New harvest shallots from Anselmo. Photo copyright 2009 by Zachary D. Lyons.

New harvest shallots from Anselmo. Photo copyright 2009 by Zachary D. Lyons.

Right behind Mee Garden, on the 22nd Avenue end of the Market, is Anselmo Farms. They are well known for growing many amazing varieties of onions, garlic and shallots, like these gorgeous, freshly-harvested specimens.

Mt. St. Helens cheese from Port Madison. Photo copyright 2009 by Zachary D. Lyons.

Mt. St. Helens cheese from Port Madison. Photo copyright 2009 by Zachary D. Lyons.

In honor of the volcano that coated everything in the state in ash in 1980 is this volcano-looking, ash-covered cheese from Port Madison that is just (oh, doesn’t it hurt so much when you absolutely know what’s coming next, and you are helpless to stop it?) erupting with flavor. (Uh, sorry. Well, not really.)

Flowering succulents at Phocas Farms in Port Angeles. Photo copyright 2009 by Zachary D. Lyons.

Flowering succulents at Phocas Farms in Port Angeles. Photo copyright 2009 by Zachary D. Lyons.

If you haven’t yet checked out Phocas Farms’ spectacular collection of succulents — those fascinating and beautiful critters of the plant kingdom that will grow just about anywhere outdoors you stick them, and will tolerate a dry summer like this without breaking a sweat — then you must do so soon. They grow literally hundreds of varieties of them, and many of them are in full-bloom now. But Phocas could be bumped out until fall in favor of more incoming produce any week, so you definitely should not let another week go by without walking up to their booth to say, “Hey Jimmy!” And he has local saffron, too! (Oh, and he’s next to Mee Garden. Guess I’m kinda favoring that end of the Market here, aren’t I?  Okay, to the other end…)

A butterfly with great taste in bread. Photo copyright 2009 by Zachary D. Lyons.

A butterfly with great taste in bread. Photo copyright 2009 by Zachary D. Lyons.

Check out this lovely little butterfly that paid a visit to Tall Grass Bakery on July 5th. At the Ballard Farmers Market, we welcome butterflies and ladybugs. It reminds us that if they are here, then the food ain’t gonna kill us, either. A comforting thought, don’t you think?

Wilson Fish king salmon two ways. Photo copyright 2009 by Zachary D. Lyons.

Wilson Fish king salmon two ways. Photo copyright 2009 by Zachary D. Lyons.

Wilson Fish had whole sides of Washington king salmon on the 5th, both fresh and smoked. And Loki Fish also had fresh Alaskan salmon, as well as freshly-smoked salmon. Just take a look at these lovely pieces of fish…
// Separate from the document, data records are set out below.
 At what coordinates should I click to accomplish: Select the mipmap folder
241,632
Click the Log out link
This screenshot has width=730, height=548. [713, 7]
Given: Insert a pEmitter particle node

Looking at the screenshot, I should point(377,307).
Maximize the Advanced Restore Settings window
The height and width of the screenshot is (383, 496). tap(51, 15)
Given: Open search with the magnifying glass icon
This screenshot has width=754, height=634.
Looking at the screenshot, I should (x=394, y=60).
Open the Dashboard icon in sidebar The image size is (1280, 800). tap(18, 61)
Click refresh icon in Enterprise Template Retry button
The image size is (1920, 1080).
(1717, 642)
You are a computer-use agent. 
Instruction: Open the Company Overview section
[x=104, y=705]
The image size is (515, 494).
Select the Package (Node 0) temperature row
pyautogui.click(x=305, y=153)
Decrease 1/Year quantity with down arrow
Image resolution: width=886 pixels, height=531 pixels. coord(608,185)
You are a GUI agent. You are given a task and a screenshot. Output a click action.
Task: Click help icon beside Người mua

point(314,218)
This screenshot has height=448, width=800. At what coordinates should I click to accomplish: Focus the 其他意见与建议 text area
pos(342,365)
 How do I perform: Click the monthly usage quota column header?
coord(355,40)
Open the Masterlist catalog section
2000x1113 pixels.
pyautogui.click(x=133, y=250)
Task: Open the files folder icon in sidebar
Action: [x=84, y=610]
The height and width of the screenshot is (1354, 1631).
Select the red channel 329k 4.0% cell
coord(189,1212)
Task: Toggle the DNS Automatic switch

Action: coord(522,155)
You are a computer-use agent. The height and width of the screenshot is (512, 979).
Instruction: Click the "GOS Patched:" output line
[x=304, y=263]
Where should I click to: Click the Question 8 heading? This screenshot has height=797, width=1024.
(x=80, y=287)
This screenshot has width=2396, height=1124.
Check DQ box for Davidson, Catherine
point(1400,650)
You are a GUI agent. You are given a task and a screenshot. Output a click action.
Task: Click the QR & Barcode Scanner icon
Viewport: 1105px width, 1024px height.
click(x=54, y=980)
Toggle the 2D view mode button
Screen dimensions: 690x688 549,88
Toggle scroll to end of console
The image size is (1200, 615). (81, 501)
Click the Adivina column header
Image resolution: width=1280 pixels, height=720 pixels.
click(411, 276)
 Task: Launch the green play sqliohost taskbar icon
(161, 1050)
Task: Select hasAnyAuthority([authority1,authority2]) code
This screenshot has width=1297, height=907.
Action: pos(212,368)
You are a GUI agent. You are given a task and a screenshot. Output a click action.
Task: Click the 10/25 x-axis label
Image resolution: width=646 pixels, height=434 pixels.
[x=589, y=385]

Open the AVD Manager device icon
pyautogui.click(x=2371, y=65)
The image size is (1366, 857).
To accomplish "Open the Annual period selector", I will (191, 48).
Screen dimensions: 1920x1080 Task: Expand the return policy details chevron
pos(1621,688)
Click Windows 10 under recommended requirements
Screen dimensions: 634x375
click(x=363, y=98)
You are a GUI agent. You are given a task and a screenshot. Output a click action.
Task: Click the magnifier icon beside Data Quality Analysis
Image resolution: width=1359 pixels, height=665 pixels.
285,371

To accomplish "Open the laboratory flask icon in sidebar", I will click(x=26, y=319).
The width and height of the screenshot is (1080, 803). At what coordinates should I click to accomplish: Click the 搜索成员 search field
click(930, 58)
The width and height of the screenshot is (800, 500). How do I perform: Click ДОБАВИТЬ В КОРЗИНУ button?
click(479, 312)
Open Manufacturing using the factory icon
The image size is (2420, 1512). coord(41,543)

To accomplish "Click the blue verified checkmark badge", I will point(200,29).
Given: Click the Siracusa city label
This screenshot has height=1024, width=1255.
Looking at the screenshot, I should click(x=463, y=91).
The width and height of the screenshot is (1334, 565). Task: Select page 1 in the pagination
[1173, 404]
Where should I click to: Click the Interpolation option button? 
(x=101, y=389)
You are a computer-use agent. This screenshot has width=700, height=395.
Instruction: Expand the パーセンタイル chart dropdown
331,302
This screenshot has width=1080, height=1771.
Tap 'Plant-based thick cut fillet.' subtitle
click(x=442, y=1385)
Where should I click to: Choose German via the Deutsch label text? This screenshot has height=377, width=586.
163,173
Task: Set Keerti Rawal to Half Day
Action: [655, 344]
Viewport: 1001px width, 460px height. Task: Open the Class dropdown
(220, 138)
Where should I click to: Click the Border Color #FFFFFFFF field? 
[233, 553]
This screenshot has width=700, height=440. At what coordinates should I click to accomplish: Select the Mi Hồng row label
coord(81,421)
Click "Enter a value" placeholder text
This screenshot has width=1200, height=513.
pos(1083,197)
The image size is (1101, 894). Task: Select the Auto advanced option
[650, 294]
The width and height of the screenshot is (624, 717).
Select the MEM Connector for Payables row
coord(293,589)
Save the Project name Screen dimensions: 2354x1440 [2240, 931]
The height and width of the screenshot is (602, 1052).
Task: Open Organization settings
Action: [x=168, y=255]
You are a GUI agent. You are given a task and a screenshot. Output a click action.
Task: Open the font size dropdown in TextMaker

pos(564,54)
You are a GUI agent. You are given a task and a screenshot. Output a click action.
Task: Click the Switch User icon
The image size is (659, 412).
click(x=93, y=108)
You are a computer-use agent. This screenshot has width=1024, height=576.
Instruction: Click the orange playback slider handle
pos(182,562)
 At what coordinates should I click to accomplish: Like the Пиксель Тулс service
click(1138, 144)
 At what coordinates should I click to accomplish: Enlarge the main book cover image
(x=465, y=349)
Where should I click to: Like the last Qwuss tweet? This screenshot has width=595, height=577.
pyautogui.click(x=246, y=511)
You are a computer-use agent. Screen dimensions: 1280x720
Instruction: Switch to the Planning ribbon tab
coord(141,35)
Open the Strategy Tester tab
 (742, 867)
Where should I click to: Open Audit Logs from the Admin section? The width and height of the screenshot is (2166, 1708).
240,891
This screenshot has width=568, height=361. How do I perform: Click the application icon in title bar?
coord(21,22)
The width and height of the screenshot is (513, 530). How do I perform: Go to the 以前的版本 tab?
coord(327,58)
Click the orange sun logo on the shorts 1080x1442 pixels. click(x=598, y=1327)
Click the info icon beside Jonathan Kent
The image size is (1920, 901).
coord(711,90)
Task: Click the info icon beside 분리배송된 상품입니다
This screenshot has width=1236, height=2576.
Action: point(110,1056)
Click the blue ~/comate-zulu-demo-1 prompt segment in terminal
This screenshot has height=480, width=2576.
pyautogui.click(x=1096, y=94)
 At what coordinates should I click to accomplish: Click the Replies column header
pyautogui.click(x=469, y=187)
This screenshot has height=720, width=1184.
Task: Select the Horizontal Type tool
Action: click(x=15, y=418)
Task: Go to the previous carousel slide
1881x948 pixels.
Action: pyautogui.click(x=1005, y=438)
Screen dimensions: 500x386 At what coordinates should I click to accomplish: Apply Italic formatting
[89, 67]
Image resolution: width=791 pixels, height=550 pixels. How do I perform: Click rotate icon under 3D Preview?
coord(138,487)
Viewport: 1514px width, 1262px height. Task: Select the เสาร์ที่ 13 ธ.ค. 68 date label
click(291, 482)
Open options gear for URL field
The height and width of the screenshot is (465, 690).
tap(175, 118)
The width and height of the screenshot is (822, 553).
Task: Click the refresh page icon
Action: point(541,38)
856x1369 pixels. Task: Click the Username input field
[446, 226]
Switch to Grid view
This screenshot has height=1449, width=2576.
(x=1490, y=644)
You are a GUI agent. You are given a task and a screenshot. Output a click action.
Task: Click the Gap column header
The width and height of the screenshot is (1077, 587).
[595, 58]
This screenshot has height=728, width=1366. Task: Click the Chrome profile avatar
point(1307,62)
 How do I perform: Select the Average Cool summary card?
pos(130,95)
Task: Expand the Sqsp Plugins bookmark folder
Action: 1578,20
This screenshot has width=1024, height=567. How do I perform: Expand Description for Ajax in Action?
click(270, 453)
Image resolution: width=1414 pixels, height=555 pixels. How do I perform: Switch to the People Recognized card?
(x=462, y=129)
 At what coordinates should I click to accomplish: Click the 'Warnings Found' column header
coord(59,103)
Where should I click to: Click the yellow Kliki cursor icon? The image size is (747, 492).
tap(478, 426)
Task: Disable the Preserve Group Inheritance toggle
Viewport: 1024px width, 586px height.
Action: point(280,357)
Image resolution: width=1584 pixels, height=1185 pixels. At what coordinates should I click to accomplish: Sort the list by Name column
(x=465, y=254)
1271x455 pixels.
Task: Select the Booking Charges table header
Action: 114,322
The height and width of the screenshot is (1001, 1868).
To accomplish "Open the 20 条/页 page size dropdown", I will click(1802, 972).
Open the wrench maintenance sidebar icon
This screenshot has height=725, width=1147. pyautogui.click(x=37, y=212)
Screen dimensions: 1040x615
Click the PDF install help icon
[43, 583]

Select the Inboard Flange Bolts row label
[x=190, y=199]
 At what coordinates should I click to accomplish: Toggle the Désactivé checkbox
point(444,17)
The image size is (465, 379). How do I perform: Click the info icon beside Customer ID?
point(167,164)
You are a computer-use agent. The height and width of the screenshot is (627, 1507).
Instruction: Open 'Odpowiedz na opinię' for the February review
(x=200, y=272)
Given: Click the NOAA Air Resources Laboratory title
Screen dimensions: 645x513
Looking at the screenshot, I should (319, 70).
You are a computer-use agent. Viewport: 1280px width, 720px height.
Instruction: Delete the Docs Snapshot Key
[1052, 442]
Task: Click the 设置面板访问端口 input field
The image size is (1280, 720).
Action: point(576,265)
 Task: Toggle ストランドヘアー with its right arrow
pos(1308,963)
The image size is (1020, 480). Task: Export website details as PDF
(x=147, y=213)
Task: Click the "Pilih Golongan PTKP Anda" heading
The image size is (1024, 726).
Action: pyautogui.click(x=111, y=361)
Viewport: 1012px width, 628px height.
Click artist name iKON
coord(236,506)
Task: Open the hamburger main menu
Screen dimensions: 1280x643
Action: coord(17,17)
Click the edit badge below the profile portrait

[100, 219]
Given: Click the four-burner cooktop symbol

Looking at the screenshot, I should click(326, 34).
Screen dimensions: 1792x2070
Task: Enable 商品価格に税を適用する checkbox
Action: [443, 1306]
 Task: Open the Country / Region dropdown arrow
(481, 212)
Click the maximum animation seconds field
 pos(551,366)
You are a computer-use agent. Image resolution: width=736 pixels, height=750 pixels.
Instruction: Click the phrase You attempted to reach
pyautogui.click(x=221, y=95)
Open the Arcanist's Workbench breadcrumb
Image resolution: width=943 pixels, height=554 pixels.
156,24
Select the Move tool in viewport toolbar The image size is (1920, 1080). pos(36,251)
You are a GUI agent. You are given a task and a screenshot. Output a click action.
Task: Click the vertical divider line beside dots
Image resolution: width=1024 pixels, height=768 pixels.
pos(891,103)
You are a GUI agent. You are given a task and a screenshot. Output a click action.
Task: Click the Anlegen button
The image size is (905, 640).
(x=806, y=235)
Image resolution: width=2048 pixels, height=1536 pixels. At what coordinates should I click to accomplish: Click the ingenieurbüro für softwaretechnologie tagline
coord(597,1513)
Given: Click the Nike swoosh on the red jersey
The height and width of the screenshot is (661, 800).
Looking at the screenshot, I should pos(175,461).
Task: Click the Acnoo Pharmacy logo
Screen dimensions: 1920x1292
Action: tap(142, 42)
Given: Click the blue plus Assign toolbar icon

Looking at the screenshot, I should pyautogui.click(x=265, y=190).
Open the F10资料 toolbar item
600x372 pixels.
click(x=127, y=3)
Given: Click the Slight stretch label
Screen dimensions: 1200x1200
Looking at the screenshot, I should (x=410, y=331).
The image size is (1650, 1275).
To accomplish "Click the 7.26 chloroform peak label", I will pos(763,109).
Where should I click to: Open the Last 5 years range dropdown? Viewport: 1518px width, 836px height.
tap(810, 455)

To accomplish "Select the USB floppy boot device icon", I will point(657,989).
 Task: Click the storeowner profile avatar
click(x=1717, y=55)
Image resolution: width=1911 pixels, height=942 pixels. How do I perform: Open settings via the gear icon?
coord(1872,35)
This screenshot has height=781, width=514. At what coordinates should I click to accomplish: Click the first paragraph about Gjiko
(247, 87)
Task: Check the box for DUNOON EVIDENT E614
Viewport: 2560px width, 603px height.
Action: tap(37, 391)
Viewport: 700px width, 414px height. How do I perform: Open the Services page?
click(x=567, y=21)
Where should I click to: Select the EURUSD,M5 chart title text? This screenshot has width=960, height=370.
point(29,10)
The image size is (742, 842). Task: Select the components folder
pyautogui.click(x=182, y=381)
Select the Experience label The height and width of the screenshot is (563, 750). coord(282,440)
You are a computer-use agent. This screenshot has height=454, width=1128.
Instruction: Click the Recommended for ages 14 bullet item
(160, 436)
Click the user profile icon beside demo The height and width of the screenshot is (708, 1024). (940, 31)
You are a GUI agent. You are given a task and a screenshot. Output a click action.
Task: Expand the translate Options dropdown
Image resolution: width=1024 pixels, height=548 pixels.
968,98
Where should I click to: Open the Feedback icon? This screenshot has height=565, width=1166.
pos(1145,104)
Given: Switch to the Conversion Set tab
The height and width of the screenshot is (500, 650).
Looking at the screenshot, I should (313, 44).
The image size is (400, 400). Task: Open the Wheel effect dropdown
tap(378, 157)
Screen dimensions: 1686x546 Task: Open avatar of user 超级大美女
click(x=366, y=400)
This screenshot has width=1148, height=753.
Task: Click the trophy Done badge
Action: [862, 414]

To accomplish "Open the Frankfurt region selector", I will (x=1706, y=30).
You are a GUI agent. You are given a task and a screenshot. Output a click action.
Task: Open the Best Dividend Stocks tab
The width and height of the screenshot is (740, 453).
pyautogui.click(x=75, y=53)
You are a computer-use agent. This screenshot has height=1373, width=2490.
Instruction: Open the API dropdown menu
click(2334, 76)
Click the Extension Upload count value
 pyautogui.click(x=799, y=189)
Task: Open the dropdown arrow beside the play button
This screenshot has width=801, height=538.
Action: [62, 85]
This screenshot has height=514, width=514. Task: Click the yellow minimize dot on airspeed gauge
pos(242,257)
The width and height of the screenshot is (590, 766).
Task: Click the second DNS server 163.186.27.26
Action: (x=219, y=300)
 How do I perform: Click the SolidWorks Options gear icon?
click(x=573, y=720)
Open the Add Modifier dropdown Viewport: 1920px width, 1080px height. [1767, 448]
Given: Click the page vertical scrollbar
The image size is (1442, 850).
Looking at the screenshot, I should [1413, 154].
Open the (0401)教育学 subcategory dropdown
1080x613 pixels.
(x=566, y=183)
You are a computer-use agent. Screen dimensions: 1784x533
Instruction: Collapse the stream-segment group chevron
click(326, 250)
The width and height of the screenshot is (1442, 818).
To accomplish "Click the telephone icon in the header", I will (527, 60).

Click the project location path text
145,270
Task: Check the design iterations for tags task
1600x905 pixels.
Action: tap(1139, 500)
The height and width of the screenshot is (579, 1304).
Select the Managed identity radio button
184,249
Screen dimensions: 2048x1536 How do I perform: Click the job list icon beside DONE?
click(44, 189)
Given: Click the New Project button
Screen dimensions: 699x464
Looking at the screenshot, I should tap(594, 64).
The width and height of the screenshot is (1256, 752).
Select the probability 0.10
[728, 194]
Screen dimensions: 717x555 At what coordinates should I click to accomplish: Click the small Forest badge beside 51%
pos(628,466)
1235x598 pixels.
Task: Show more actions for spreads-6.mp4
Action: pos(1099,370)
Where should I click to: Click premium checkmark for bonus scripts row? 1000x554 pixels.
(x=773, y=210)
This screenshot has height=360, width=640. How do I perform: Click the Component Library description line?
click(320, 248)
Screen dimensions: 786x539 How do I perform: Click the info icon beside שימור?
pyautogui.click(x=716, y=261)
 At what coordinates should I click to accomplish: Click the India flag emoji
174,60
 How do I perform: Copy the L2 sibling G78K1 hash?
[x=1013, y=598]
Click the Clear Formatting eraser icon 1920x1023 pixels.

Freshly-smoked Alaskan king salmon from Loki Fish. Photo copyright 2009 by Zachary D. Lyons.

Freshly-smoked Alaskan king salmon from Loki Fish. Photo copyright 2009 by Zachary D. Lyons.

Speaking of fish, did you know that Shiku Sushi is now open during Market hours every Sunday? They are right in the middle of the block of the Market.

Shiku Sushi is open for brunch during Market hours every Sunday. Photo copyright 2009 by Zachary D. Lyons.

Shiku Sushi is open for brunch during Market hours every Sunday. Photo copyright 2009 by Zachary D. Lyons.

And yet another eatery for Sunday brunch has opened on the Market’s block of Ballard Avenue. Bastille opened for business on June 29th, with their first Parisian Sunday brunch served on July 5th during the Market. In fact, diners can brunch al fresco while enjoying a front-row seat to the show that is Ballard Farmers Market every week.

Brunching on the Garden Patio at Bastille. Photo copyright 2009 by Zachary D. Lyons.

Brunching on the Garden Patio at Bastille. Photo copyright 2009 by Zachary D. Lyons.

And when you’re done with brunch, pickup one of these Flying Apron muffins for later. I mean, just look at them. How can you resist?

Look at all the lovely muffins from Flying Apron. Photo copyright 2009 by Zachary D. Lyons.

Look at all the lovely muffins from Flying Apron. Photo copyright 2009 by Zachary D. Lyons.

So don’t you dare miss another week of the Ballard Farmers Market, and I will do my best not to disparage anyone else in our local print media, no matter how outlandish their claims about the local food movement. (Indie rock fans, you just gotta get some of that Chinese spinach.)